Don’t point at the Marine, please
Newly crowned Kerry storms back on the campaign trail
Spotting a group of US Marines, Kerry, who has made his Vietnam War service a cornerstone of his campaign, went over to chat. The Marines, who all turned out to be staunch Bush supporters, were not impressed.
“He imposed on us and I disagree with him coming over here shaking our hands,” one of them told reporters afterwards. “I’m 100 percent against” Kerry, he said. “We support our commander-in-chief 100 percent.”
Had the Newly Crowned pointed his finger like that at me, I’d have politely requested that he wouldn’t. I might have even tried the subtle handshake-imitation techinique, where one attempts a handshake to end the offensive finger pointing.
Meanwhile, while still at Wendy’s John Edwards and his wife consumed junk food to celebrate their anniversary as reminder of the days when they were struggling young law clerks, before they made their fortune using junk science to win medical malpractice lawsuits.
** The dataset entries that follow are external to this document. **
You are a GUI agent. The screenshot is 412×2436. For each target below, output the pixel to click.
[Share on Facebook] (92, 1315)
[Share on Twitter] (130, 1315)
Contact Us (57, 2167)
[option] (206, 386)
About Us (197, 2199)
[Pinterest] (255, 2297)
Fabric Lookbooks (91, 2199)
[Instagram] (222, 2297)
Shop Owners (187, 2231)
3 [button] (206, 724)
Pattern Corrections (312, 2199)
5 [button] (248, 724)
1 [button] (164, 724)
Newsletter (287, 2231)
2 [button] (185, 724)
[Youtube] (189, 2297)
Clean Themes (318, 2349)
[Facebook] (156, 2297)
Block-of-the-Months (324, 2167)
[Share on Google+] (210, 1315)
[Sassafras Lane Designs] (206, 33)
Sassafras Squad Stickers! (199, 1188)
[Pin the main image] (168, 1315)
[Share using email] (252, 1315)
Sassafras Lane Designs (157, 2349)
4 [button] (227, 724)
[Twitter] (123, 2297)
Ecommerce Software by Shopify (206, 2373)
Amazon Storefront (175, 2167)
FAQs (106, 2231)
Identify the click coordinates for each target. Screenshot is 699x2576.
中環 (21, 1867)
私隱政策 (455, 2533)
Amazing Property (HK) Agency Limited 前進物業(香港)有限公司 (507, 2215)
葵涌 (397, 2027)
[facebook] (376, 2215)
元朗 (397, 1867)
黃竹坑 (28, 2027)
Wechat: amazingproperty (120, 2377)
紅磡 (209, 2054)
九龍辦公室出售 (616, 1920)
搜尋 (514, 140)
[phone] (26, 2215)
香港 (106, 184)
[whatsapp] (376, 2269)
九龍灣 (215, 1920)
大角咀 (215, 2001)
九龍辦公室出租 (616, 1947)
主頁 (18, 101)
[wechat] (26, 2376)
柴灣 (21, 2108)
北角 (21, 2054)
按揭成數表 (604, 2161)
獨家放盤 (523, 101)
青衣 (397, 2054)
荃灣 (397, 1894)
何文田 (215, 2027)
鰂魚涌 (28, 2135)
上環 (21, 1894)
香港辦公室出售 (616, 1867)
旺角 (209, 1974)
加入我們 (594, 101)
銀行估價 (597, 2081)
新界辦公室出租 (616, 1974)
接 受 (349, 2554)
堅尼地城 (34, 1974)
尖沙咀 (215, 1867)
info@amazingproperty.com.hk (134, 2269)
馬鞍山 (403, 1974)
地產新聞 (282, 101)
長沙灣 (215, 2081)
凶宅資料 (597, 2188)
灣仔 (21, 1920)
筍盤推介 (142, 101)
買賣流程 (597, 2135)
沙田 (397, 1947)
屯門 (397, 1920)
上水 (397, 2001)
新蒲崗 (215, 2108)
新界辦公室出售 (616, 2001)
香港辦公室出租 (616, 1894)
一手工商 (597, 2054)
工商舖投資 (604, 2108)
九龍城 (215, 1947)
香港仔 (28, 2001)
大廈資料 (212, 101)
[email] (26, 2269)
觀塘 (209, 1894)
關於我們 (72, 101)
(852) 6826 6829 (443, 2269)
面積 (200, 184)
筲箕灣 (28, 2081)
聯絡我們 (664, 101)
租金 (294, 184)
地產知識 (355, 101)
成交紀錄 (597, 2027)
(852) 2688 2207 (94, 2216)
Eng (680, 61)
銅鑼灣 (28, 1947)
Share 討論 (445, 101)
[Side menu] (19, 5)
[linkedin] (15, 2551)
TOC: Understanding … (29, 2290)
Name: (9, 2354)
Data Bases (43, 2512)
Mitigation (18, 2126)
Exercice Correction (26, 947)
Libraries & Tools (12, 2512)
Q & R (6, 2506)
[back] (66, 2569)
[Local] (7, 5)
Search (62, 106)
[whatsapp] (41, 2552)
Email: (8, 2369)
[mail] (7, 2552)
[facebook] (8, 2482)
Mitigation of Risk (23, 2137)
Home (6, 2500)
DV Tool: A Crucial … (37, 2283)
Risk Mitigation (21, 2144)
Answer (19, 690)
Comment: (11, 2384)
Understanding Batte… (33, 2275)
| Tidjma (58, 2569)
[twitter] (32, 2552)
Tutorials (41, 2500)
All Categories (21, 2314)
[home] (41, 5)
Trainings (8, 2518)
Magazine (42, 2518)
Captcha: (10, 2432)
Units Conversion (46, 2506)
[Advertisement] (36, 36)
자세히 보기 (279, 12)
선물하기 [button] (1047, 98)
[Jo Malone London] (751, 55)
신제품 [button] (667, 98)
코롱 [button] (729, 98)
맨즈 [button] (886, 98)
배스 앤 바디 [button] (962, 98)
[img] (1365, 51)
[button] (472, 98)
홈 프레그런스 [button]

According to Allah, while the Edwardses were in familiar surroundings, Mrs Kerry hasn’t been to a Wendy’s for a long time, if ever:
The Edwardses had hearty meals of burgers and fries and shared a chocolate Frosty. Teresa Heinz Kerry, apparently unfamiliar with the Wendy’s menu, pointed at a picture of chili and asked the cashier what it was before ordering a bowl. Her husband had the same, along with a Frosty
The article doesn’t say whether Mrs Kerry had some pommes frites/papitas fritas/patate fritte with her chili.
Later on in the day, an onlooker passed out from the heat and Vanessa Kerry, a third-year medical student, rushed to give medical assistance. No word as to whether the Newly Crowned tried his successful hamster-resucitation techinique.